■ What to produce: In the entries below, find each line bearing the string "screenshot" and copy it.

☆ ☆ ☆ ☆ ☆

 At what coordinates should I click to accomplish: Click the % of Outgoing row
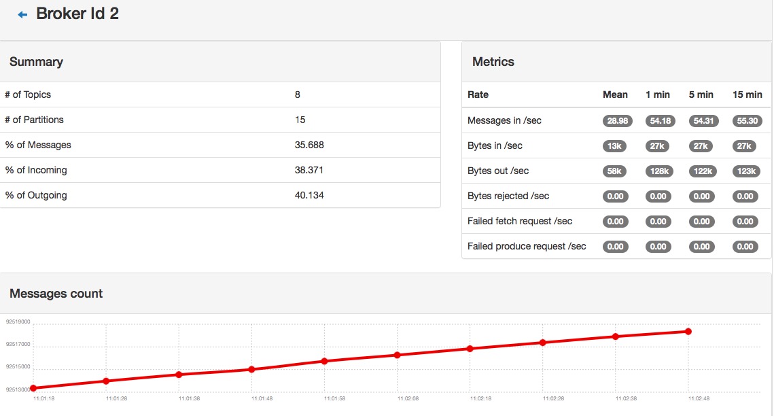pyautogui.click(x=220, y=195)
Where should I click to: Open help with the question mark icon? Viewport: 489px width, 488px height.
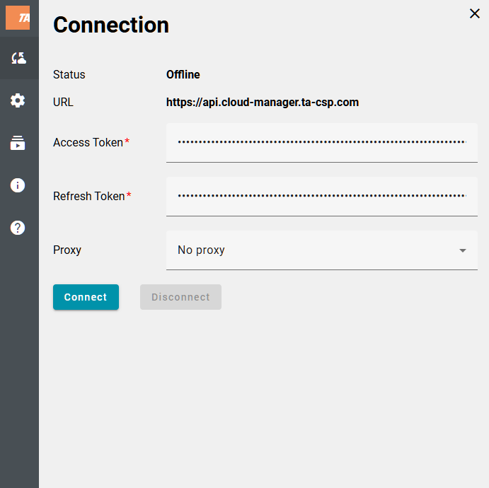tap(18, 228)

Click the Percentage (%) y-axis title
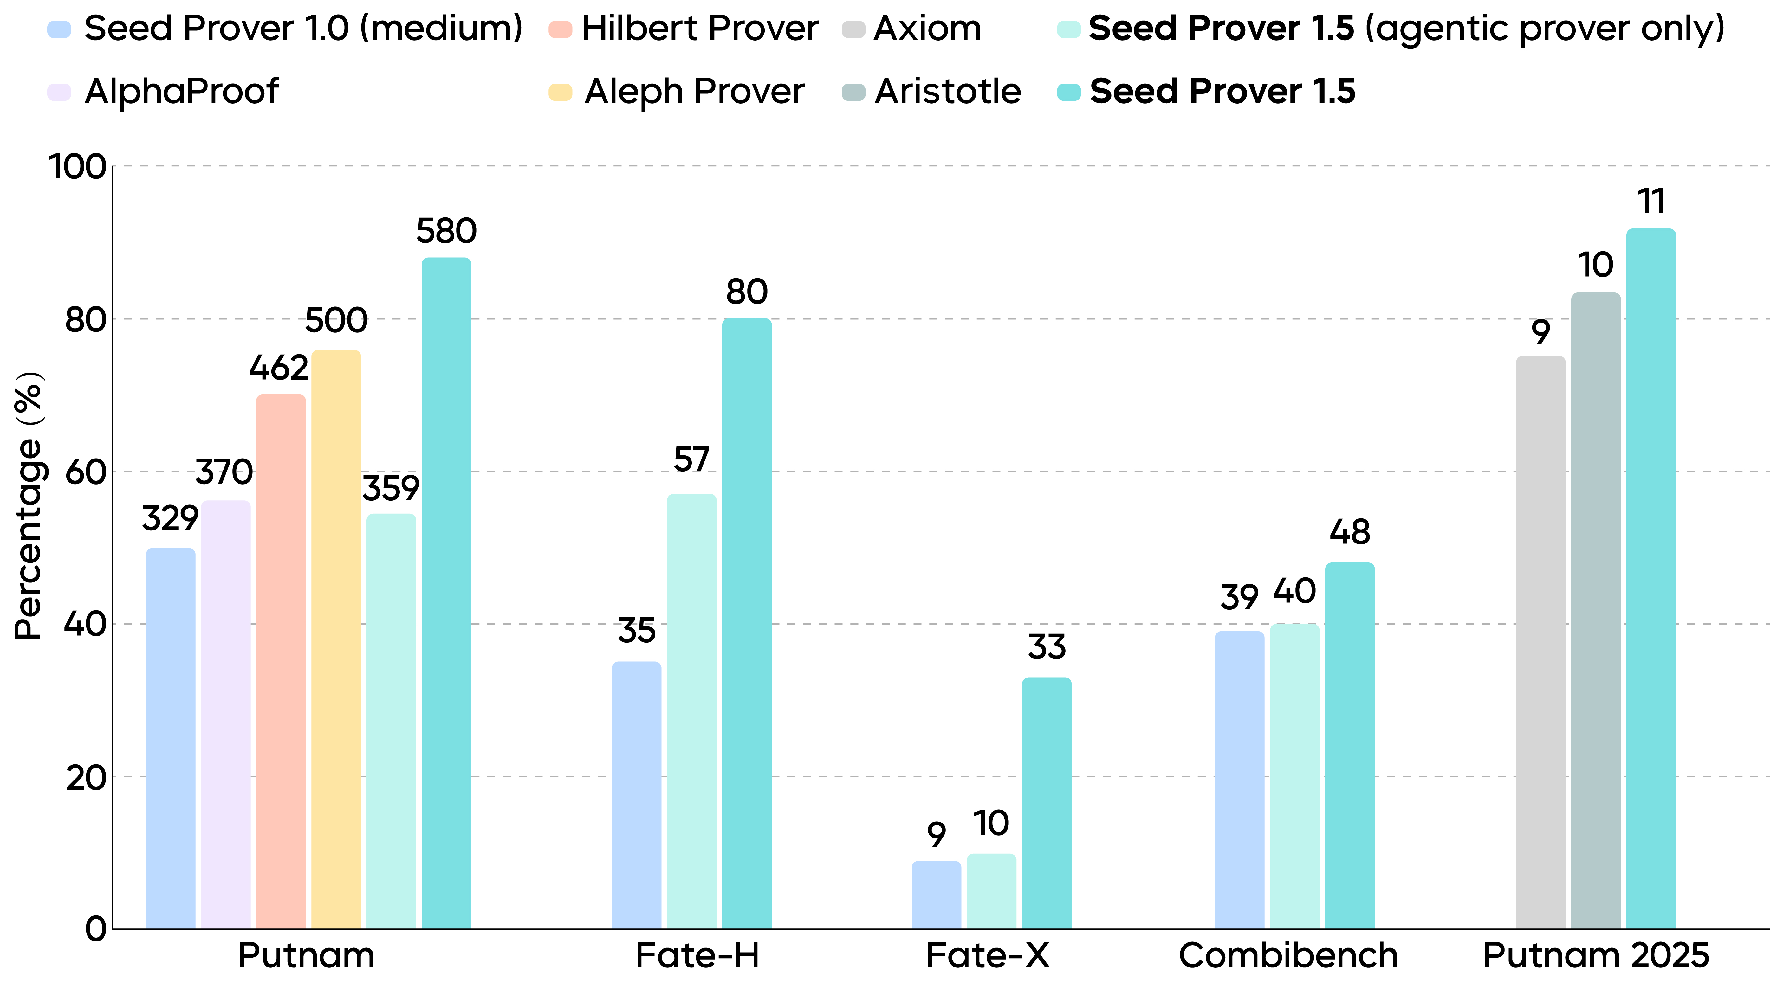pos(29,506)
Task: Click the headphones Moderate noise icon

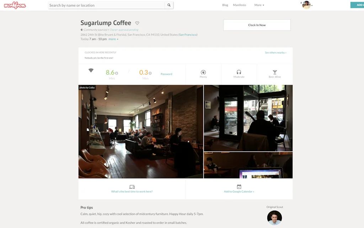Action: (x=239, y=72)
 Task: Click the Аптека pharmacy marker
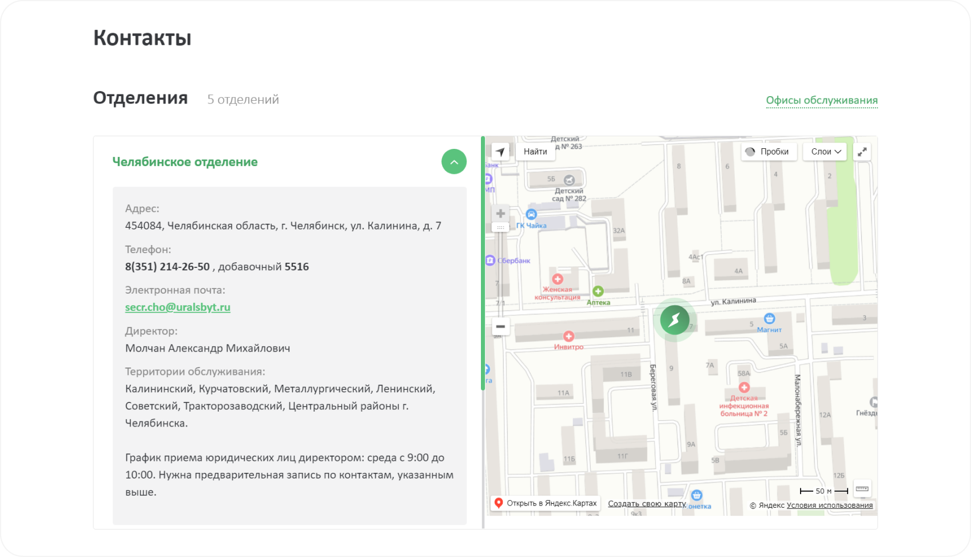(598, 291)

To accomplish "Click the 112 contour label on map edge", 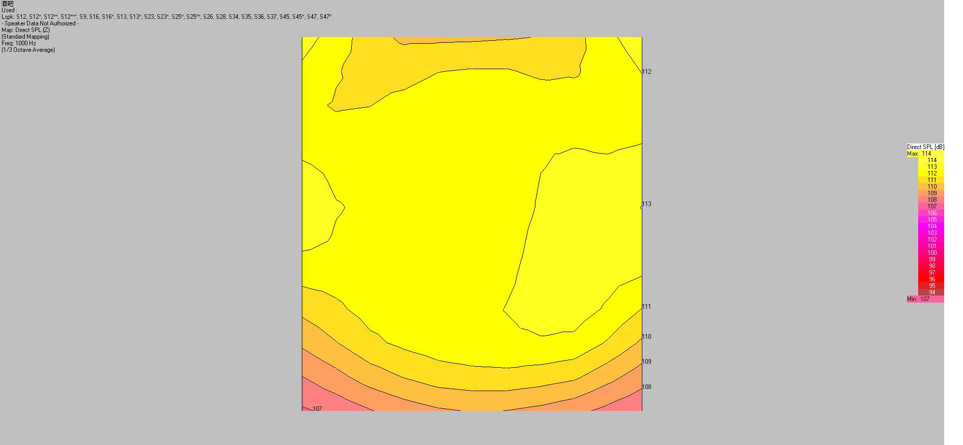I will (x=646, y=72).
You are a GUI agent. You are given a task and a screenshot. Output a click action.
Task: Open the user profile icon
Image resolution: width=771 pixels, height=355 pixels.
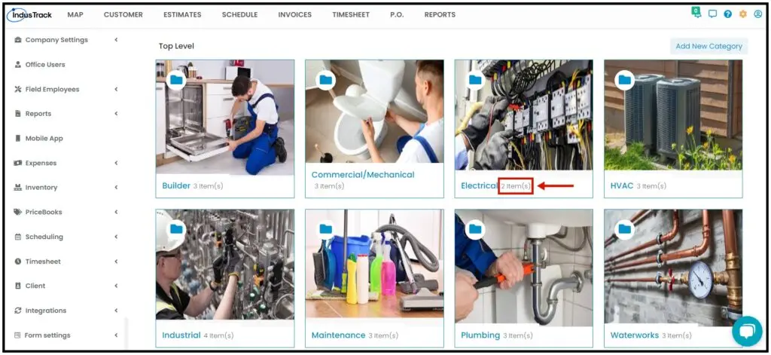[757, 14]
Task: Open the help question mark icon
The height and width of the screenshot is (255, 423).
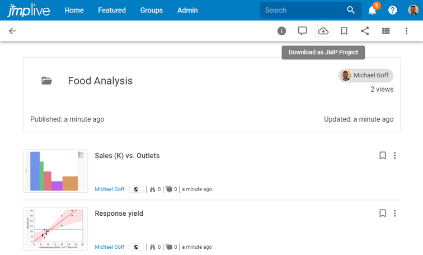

☆ ☆ ☆ ☆ ☆

■ Completed exercise:
You are a GUI agent. You are given a task and a screenshot. Output a click action.
The height and width of the screenshot is (255, 423).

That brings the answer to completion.